**What is being asked:** Return verbatim the line containing "Where should I click to: Delete" together with all lines that follow it, through the end of the records.

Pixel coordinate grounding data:
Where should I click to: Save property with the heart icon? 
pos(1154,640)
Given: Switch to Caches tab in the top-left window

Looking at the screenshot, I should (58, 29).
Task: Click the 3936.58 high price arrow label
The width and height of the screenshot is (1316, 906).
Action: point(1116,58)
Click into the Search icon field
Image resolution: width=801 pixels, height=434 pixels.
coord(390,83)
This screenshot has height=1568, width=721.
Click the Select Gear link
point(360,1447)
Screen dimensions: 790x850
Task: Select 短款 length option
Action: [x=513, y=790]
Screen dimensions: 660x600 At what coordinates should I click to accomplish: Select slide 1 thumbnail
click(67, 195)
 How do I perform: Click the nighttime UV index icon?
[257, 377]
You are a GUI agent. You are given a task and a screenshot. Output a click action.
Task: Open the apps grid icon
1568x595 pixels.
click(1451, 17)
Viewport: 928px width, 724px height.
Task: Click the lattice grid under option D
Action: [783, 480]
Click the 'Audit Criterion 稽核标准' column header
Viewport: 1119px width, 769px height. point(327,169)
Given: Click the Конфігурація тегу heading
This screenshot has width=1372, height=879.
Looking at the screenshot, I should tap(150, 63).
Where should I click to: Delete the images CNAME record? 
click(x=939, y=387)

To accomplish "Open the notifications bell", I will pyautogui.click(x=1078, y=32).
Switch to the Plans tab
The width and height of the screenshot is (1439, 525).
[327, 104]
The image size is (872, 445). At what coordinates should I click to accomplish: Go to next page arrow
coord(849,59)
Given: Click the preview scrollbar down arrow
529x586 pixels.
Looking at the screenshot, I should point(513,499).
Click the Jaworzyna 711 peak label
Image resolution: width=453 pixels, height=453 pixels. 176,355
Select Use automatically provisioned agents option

**Result below:**
Where should I click to: Delete the images CNAME record? 
click(x=939, y=387)

To accomplish "Open the notifications bell", I will pyautogui.click(x=1078, y=32).
Switch to the Plans tab
The width and height of the screenshot is (1439, 525).
[327, 104]
The image size is (872, 445). At what coordinates should I click to accomplish: Go to next page arrow
coord(849,59)
Given: Click the preview scrollbar down arrow
529x586 pixels.
Looking at the screenshot, I should point(513,499).
Click the Jaworzyna 711 peak label
Image resolution: width=453 pixels, height=453 pixels. 176,355
Select Use automatically provisioned agents option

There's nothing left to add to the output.